--- Texto de lectura ---
►
Mitigada la pandemia, tal vez por el efecto de las vacunas o bien por una inmunidad comunitaria hasta hoy subestimada, nuestro sistema de salud aún cruje, por su propia obsolescencia, por la caducidad de sus planes y programas, o lo que es más dramático, por la apatía de sus efectores. Mientras el médico subordine su noble oficio a una lógica de fuerzas brutas en donde impere la autoridad de meras jerarquías de poder y mando, desprovistas de fundamentos que se amparen tanto en la ciencia como en los principios éticos que hacen a la razón del ejercicio médico, nuestro sistema de salud continuará involucionando.
Mientras no haya una sólida planificación, fundada y adecuada a la epidemiología, que contemple las problemáticas regionales y por el contrario se siga enfatizando en programas ajenos a tales principios, la salud pública continuará siendo una entelequia, una utopía dictada en los claustros universitarios. Valga de ejemplo la campaña de prevención del dengue en la puna salteña, bioma que desconoce la presencia de su vector responsable (el mosquito) y se ignore la hidatidosis, patología que, sí merece enfatizar. En definitiva si la prevención no se erige como el derrotero de toda gestión sanitaria, su omisión alimentará problemáticas aún mayores que darán pábulo a un estado de emergencia socio-sanitaria por tiempo indefinido, llevando a un crisis permanente que irá reduciendo a nuestra sociedad a vivir sin otro valor que el de la supervivencia, en una condición puramente biológica, olvidando su dimensión social y política, o hasta humana y afectiva, lo que nos retrotraerá a instancias cada vez más primitivas.
◄
--- Datos extraídos ---
►
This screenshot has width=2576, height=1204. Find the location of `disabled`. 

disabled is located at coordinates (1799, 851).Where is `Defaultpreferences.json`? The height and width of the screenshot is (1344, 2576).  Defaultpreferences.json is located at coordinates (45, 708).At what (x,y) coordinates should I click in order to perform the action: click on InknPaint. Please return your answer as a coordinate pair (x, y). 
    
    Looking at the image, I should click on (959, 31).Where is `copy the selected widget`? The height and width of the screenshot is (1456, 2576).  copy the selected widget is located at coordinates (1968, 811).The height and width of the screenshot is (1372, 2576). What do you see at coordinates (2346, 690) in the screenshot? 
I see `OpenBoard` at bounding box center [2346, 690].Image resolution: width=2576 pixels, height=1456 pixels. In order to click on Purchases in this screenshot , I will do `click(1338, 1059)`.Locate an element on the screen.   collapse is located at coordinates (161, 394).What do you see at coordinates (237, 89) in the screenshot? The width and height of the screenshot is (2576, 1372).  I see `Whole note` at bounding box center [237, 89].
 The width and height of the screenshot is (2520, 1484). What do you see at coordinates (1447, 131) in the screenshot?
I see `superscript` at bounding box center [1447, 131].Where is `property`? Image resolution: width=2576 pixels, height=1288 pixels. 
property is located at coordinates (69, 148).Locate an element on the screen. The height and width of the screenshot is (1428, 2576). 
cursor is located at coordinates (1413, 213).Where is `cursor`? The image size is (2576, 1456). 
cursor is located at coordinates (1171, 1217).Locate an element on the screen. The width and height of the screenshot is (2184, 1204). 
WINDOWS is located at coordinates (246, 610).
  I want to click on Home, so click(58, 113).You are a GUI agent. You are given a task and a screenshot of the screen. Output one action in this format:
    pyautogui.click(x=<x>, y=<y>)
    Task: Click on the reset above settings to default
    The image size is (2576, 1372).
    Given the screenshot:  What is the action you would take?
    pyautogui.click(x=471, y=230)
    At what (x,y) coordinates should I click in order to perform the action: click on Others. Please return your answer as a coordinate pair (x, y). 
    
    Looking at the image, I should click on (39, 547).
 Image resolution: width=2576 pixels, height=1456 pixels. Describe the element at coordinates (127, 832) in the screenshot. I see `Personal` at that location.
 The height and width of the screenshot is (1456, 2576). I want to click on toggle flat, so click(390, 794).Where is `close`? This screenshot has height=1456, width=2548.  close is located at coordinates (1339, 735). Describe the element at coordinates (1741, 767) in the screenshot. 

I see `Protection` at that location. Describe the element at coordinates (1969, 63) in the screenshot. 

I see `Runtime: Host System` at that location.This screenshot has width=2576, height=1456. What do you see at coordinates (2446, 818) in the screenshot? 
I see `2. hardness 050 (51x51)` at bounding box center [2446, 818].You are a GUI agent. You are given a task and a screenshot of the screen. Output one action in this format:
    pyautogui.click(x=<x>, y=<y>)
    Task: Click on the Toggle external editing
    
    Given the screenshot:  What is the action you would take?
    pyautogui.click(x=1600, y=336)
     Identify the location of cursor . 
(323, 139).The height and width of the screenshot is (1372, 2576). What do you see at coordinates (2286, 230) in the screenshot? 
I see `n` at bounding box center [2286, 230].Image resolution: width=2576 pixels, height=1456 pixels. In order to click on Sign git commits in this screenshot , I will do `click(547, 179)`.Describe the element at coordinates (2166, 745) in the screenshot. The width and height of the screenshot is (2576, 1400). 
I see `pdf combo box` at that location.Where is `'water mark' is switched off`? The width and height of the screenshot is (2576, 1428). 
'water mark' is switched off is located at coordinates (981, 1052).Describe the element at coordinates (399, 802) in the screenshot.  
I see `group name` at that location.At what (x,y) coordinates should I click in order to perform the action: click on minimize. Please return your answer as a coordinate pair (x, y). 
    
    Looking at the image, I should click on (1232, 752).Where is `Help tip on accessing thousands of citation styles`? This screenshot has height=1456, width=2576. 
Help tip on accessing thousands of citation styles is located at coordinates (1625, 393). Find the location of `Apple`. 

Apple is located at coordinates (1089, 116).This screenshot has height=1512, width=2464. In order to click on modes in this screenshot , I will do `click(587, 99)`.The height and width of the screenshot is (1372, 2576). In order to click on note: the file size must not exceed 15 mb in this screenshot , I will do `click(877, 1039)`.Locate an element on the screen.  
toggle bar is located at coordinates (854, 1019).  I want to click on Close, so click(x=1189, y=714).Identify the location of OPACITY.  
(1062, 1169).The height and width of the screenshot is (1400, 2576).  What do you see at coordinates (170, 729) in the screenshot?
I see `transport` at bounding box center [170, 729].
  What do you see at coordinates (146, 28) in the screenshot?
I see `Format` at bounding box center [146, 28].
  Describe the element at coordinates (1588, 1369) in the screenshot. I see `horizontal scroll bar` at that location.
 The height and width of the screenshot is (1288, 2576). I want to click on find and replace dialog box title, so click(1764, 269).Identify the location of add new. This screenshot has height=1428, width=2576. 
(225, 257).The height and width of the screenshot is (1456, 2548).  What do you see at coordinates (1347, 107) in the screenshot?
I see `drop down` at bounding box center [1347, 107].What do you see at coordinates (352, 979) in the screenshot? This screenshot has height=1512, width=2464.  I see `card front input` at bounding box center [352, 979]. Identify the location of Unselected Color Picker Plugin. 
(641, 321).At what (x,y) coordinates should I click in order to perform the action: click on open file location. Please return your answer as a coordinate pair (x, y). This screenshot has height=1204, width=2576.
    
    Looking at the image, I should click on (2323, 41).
◄
--- Tus tareas ---
(a) Extrae de forma literal el pasaje del texto sobre el sistema de salud que comienza con "Mitigada la pandemia, tal" y sigue hasta "salud continuará involucionando.".
(b) Prolonga el texto sobre el sistema de salud a partir de su última oración.
Los datos provienen de una fuente distinta a la del texto sobre el sistema de salud.

--- Respuestas por tarea ---
(a)
Mitigada la pandemia, tal vez por el efecto de las vacunas o bien por una inmunidad comunitaria hasta hoy subestimada, nuestro sistema de salud aún cruje, por su propia obsolescencia, por la caducidad de sus planes y programas, o lo que es más dramático, por la apatía de sus efectores. Mientras el médico subordine su noble oficio a una lógica de fuerzas brutas en donde impere la autoridad de meras jerarquías de poder y mando, desprovistas de fundamentos que se amparen tanto en la ciencia como en los principios éticos que hacen a la razón del ejercicio médico, nuestro sistema de salud continuará involucionando.

(b)
Es por ello necesario que el MÉDICO, recobre soberanía en su ejercicio asistencial y comience a tomar participación y protagonismo activo en el diseño y toma de decisiones de nuestro sistema de salud desde el lugar que le compete. Ajustando con criterio, evidencia y sano juicio crítico, toda normativa que pueda comprometer la salud y el futuro de nuestras poblaciones.
La jerarquización del profesional médico y la salud pública así lo exigen, siendo la ejemplaridad el camino que lo elevará a la altura de sus legítimos reclamos.
Por el contrario, con la sola renovación de ministros y sin una profunda y radical reforma de nuestro sistema de salud que estribe en el convencimiento y el compromiso de sus prestadores, nuestro ministerio de salud seguirá siendo una oscura y misteriosa caja de fusibles que no rinde cuentas…. y que, con periódica displicencia, jubila y eyecta por la puerta trasera, a compungidos ministros que con hilarante actitud perruna, emprenden infame retirada con el rabo entre las piernas.